Blended Web Analytics in the Real World

WHITE64 has helped clients in various industries move beyond Google Analytics as a single source of data for assessment of marketing campaigns and web property performance. Some examples include:.

  • Transportation Service Business: This client’s website accepts applications and allows users to manage monthly accounts through a proprietary account management system. Their customer care department sought to understand client needs more effectively and reduce the incidence of high-touch support requests. By injecting traffic source tracking into applications and support communications, we were able to blend UA data with account information and create an internal data reporting interface that the client used to identify areas for improvement both in the user interface as well as their team processes which ultimately led to more efficient customer care operations.
  • B2B Product/Service Provider: This client was looking to inform marketing campaign strategies across industry vertical sales teams. Their default UA data was used to gauge user interest in each topic area relative to each other, but not able to provide adequate insights within individual verticals. Sales teams also had varying levels of aptitude working within Google Analytics itself. We used Google Data Studio to blend data from UA, the CRM system, and marketing campaigns; develop vertical-specific reports and indicators; and automate distribution of reports to be utilized in the sales teams’ planning processes. 
  • Industry Marketing Provider: This client was experimenting with pay-per-click and display ads in an effort to develop leads through their website. UA and Google Ads were able to assess ad performance related to site visits and form submissions, but not tie those through to actual leads much less converted accounts. We worked with their CRM to output lead data to be integrated with UA data, and their sales team to report on actual business converted which led to a report with proper cost-per-lead-converted that could also be compared with other business development investments. An added benefit was that this led to an interdepartmental collaboration that previously did not exist.
  • Professional Association: As COVID drove its annual conference remote, this client sought to understand participant engagement throughout their multi-day online event. While UA was able to provide a general sense of interest across sessions, it did not offer the specificity of information the client wanted. By combining UA data with user analytics from the website CMS, video engagement data from the live streaming vendor and social listening data we were able to provide reports that informed both in-conference adjustments and future event strategies.

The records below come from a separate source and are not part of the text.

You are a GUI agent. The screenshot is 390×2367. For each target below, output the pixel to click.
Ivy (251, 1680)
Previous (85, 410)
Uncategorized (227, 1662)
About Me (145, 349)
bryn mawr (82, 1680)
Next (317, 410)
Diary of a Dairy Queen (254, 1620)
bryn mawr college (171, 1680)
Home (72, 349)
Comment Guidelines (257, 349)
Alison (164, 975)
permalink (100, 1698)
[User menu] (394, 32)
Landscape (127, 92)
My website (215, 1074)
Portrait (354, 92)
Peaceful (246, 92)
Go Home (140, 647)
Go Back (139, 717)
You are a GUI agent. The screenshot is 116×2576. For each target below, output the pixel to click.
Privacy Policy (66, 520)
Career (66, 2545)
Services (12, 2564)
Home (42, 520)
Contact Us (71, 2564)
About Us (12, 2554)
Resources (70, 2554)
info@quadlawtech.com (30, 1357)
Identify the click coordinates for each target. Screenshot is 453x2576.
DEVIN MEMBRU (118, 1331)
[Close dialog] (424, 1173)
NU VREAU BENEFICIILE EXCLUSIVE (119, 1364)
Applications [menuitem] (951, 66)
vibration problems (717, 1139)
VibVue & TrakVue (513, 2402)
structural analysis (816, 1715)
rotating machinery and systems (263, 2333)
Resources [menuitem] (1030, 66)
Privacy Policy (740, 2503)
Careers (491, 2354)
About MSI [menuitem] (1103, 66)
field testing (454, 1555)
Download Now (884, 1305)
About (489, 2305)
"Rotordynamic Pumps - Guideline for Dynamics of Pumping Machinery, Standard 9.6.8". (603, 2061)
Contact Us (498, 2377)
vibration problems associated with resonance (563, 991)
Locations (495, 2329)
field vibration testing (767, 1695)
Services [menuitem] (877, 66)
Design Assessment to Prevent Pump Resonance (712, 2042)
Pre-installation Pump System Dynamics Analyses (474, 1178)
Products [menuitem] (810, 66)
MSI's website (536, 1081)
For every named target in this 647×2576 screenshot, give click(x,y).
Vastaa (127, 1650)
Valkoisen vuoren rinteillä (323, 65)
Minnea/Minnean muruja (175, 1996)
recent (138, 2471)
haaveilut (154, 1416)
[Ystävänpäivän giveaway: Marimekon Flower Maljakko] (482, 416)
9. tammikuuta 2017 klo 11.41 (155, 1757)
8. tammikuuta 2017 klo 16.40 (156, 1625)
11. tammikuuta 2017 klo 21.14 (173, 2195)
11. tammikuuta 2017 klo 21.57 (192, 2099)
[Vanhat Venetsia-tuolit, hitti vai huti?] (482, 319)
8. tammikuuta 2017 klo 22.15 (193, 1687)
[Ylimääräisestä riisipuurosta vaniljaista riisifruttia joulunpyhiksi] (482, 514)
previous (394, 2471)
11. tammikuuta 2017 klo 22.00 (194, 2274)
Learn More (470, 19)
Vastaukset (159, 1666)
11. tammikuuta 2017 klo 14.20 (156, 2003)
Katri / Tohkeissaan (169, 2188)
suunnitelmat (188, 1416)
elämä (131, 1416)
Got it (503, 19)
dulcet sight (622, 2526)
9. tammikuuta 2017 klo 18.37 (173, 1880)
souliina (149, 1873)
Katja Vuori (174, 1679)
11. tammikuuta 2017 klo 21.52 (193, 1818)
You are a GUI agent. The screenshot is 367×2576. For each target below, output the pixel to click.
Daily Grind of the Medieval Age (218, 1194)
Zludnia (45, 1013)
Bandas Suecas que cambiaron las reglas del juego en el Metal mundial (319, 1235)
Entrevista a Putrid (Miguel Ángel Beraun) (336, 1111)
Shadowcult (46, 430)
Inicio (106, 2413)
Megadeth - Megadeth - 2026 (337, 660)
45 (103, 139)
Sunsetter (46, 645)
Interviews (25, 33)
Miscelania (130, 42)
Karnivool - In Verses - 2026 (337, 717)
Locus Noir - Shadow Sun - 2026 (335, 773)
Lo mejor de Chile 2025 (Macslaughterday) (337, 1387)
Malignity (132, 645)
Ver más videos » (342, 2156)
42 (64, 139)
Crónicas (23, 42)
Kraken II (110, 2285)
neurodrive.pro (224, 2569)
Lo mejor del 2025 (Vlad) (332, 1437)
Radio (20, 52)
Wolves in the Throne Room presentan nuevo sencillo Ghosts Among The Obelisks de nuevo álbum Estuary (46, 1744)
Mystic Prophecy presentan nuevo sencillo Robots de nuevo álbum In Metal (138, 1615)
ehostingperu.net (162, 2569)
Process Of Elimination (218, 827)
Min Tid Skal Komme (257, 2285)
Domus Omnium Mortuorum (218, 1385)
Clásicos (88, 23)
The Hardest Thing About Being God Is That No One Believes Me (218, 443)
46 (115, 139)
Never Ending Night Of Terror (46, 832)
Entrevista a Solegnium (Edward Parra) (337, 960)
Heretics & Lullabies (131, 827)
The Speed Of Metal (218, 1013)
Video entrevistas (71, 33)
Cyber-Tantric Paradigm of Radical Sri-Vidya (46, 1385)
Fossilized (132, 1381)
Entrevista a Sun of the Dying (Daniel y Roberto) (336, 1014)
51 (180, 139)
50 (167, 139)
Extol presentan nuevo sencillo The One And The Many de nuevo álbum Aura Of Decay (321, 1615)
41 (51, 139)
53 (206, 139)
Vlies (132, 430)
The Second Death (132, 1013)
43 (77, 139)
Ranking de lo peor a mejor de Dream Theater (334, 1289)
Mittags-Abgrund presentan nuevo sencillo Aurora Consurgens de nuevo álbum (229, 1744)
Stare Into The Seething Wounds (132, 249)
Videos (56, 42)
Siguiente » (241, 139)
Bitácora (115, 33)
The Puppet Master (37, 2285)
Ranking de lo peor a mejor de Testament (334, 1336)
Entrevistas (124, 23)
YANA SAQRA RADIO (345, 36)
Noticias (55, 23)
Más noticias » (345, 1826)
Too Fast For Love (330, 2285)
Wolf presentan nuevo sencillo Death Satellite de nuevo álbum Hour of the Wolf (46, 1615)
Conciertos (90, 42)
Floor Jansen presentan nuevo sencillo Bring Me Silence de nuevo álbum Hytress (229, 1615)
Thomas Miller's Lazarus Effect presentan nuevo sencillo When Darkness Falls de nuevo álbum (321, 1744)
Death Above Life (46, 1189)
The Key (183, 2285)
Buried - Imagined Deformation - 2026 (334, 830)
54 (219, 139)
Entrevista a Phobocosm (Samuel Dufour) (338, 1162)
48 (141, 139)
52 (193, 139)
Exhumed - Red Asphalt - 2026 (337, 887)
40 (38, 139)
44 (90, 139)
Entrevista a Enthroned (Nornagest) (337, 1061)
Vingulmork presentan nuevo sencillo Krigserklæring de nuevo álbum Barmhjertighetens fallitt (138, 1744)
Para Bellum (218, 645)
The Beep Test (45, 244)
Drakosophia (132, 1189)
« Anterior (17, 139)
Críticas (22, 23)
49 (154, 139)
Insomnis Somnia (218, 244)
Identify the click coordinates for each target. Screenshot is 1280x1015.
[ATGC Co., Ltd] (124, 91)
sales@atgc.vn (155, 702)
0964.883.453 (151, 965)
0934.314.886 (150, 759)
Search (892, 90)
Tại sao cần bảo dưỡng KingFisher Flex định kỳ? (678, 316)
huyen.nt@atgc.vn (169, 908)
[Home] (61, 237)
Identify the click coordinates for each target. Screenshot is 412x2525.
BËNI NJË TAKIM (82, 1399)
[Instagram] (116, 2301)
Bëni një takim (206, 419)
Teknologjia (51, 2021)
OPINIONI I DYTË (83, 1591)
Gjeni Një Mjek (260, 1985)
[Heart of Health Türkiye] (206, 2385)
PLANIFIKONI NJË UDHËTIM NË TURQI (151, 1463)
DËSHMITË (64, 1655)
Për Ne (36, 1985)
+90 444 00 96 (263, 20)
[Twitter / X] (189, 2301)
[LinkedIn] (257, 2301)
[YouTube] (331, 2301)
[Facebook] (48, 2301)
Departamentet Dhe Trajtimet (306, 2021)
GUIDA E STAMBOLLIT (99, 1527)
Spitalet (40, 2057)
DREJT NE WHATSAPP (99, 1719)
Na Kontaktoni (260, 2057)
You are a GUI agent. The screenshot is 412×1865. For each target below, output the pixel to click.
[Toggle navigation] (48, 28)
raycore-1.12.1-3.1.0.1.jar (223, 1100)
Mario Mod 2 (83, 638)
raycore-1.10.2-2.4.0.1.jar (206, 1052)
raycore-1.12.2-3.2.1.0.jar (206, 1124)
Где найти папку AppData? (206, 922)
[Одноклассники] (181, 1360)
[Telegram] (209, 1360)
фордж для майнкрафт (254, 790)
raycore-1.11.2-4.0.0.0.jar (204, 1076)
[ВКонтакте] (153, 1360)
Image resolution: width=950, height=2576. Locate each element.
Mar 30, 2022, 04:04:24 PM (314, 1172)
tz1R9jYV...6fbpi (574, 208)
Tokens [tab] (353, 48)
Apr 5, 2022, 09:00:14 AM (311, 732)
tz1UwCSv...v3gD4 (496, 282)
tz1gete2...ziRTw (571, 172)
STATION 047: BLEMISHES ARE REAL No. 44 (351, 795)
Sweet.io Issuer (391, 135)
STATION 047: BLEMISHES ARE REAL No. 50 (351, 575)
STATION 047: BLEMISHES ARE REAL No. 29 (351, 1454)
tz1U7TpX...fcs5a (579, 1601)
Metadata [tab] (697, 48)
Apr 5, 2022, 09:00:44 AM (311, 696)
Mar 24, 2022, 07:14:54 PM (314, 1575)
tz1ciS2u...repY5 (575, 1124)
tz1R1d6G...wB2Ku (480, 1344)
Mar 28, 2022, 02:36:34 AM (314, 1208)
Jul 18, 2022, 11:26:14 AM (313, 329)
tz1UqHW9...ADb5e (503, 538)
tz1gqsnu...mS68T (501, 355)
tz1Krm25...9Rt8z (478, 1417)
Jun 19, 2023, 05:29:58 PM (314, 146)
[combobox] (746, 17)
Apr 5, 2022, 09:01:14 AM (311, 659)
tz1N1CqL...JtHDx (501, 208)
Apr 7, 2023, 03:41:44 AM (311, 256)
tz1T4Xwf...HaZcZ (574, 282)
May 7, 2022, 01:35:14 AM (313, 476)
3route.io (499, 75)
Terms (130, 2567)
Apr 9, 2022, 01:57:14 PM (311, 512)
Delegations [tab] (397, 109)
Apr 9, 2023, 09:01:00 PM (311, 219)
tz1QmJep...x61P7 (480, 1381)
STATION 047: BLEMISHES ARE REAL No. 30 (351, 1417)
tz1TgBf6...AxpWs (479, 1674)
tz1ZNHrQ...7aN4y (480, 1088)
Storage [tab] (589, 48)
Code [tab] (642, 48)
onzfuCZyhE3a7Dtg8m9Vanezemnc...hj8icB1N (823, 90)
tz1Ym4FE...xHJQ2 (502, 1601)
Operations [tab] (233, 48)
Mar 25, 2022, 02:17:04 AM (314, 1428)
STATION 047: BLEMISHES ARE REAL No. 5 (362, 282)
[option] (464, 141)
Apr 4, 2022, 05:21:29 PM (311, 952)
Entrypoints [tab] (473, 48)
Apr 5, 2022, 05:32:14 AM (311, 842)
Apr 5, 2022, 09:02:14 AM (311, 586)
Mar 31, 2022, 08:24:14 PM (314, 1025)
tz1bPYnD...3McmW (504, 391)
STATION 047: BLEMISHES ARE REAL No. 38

First Steps to More Sophisticated Web Analytics

So how do we get started? If you are like many others wrestling with GA4 right now, consider taking a step back from the implementation details for a moment to reconsider what you want to achieve with analytics in general. What are your organizational goals, and do your traditional KPIs truly reflect those? Then take stock of the relevant systems and datasets – not simply what has been traditionally tracked through a Google UA method, but what is available today across your systems. 

In our experience, having a guided conversation about the above items will lead to some discoveries and opportunities. In some cases, the next step will be integrating a new dataset into your data analysis tool. For others it may be identifying the tools to use for that integration. But for many the opportunity will be even broader – to assemble a more comprehensive team of partners to manage and leverage the analytics process, and tackle the challenges inherent. 

As noted at the outset, GA4’s new data model and reporting methods work quite differently than the old UA system which presents challenges to existing users. Whether GA4 alone or in combination with other tools provides an effective analytics solution remains to be seen. But ironically, looking beyond the single source of truth we’ve come to depend on in UA may not only give us a better understanding of our users and their behavior, but also may move us in a direction that actually leverages some of GA4s new capabilities to track across platforms.